• [AIM OF THE EXERCISE]
Produce as output only the lines below starting at the line with "Herzen (597, 1290)" and continuing through the line with "Mama (475, 762)", each one exactly as written.

• [Saved entries]
*** Begin section ***
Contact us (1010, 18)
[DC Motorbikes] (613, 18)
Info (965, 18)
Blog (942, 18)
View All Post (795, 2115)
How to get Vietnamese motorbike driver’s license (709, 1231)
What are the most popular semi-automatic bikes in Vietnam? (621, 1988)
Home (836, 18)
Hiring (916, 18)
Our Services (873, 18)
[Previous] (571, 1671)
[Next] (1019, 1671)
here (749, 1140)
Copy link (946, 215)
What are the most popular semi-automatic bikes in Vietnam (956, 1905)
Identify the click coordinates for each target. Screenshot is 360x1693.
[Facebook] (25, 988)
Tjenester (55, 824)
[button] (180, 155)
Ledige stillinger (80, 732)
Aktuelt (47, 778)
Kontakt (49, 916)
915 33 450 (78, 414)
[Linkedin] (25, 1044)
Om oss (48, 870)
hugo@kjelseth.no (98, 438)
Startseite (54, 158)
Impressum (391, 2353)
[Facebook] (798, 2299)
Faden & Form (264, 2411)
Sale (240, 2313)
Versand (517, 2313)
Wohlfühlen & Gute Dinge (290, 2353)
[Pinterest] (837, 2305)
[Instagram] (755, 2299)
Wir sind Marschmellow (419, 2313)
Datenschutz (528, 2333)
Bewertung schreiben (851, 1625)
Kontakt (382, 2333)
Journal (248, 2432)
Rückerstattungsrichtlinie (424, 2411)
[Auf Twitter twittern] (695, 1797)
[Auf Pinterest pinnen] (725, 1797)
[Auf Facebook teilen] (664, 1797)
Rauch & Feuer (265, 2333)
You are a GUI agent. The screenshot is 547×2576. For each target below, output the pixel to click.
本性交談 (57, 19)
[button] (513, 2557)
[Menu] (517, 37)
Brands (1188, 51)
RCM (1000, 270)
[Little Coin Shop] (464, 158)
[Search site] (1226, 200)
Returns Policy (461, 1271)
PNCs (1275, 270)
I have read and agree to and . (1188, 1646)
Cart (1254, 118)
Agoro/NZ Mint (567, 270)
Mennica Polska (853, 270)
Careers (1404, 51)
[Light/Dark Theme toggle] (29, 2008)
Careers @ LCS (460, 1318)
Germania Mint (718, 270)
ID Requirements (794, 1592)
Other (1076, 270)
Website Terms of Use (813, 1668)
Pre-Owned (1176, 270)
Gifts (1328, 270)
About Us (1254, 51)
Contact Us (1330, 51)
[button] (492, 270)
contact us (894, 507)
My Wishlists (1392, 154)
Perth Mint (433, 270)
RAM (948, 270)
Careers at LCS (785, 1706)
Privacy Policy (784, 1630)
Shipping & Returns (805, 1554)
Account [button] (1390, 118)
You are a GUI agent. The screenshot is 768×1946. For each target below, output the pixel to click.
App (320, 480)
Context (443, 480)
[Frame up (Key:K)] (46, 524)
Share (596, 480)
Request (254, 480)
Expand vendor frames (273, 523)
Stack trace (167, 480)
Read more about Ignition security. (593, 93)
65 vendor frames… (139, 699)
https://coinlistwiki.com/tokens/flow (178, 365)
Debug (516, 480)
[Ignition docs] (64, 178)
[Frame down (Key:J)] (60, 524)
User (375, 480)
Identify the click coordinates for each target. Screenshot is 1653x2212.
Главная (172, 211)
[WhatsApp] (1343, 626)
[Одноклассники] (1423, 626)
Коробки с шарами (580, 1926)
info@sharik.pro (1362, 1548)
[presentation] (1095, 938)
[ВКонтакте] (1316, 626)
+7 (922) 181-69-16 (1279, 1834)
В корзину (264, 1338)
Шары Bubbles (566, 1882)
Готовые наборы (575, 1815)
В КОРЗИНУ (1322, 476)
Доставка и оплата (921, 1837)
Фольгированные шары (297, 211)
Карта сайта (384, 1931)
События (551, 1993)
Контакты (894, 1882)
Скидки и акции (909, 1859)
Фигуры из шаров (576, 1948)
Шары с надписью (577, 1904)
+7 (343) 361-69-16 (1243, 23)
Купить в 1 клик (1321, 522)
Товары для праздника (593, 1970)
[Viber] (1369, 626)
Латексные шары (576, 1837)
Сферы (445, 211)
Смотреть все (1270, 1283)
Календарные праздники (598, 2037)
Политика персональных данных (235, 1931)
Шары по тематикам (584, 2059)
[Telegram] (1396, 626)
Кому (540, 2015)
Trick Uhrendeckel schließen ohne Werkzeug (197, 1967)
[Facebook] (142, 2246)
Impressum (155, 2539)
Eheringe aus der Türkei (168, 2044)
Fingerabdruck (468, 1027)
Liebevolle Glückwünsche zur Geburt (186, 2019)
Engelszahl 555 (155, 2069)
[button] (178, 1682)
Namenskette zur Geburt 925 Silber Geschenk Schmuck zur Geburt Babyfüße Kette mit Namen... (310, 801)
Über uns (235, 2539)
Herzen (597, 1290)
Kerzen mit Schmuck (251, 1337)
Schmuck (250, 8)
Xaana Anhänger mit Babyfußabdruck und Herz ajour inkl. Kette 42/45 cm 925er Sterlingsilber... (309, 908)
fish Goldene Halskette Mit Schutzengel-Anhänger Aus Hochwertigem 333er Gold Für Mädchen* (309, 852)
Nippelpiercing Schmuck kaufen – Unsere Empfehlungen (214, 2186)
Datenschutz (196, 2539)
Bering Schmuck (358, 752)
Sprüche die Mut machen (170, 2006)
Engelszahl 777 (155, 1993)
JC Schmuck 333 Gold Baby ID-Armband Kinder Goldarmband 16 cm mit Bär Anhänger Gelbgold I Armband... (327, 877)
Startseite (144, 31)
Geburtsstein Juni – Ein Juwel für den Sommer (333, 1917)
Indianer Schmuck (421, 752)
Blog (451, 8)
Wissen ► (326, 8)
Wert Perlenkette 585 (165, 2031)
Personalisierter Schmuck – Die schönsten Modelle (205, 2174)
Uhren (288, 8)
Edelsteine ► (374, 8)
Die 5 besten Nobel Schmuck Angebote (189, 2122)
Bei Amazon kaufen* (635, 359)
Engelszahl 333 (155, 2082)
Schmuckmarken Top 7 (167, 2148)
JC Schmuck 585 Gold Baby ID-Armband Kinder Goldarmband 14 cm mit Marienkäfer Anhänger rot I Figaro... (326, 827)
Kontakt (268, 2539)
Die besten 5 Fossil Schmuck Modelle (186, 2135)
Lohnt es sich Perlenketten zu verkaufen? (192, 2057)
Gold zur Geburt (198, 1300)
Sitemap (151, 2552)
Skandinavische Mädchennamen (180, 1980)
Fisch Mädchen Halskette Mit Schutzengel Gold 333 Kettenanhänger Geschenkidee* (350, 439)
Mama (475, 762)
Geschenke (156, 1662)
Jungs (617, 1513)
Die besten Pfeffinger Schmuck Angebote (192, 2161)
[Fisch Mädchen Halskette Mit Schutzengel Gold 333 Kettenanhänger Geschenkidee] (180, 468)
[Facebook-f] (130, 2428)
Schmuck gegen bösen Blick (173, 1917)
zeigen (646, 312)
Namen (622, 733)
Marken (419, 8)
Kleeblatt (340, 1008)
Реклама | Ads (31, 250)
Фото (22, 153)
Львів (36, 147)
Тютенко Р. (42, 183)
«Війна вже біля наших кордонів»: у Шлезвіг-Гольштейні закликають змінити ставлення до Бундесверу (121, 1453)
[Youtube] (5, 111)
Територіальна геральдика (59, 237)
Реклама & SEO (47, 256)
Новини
*** End section ***
• [ANSWER]
Herzen (597, 1290)
Kerzen mit Schmuck (251, 1337)
Schmuck (250, 8)
Xaana Anhänger mit Babyfußabdruck und Herz ajour inkl. Kette 42/45 cm 925er Sterlingsilber... (309, 908)
fish Goldene Halskette Mit Schutzengel-Anhänger Aus Hochwertigem 333er Gold Für Mädchen* (309, 852)
Nippelpiercing Schmuck kaufen – Unsere Empfehlungen (214, 2186)
Datenschutz (196, 2539)
Bering Schmuck (358, 752)
Sprüche die Mut machen (170, 2006)
Engelszahl 777 (155, 1993)
JC Schmuck 333 Gold Baby ID-Armband Kinder Goldarmband 16 cm mit Bär Anhänger Gelbgold I Armband... (327, 877)
Startseite (144, 31)
Geburtsstein Juni – Ein Juwel für den Sommer (333, 1917)
Indianer Schmuck (421, 752)
Blog (451, 8)
Wissen ► (326, 8)
Wert Perlenkette 585 (165, 2031)
Personalisierter Schmuck – Die schönsten Modelle (205, 2174)
Uhren (288, 8)
Edelsteine ► (374, 8)
Die 5 besten Nobel Schmuck Angebote (189, 2122)
Bei Amazon kaufen* (635, 359)
Engelszahl 333 (155, 2082)
Schmuckmarken Top 7 (167, 2148)
JC Schmuck 585 Gold Baby ID-Armband Kinder Goldarmband 14 cm mit Marienkäfer Anhänger rot I Figaro... (326, 827)
Kontakt (268, 2539)
Die besten 5 Fossil Schmuck Modelle (186, 2135)
Lohnt es sich Perlenketten zu verkaufen? (192, 2057)
Gold zur Geburt (198, 1300)
Sitemap (151, 2552)
Skandinavische Mädchennamen (180, 1980)
Fisch Mädchen Halskette Mit Schutzengel Gold 333 Kettenanhänger Geschenkidee* (350, 439)
Mama (475, 762)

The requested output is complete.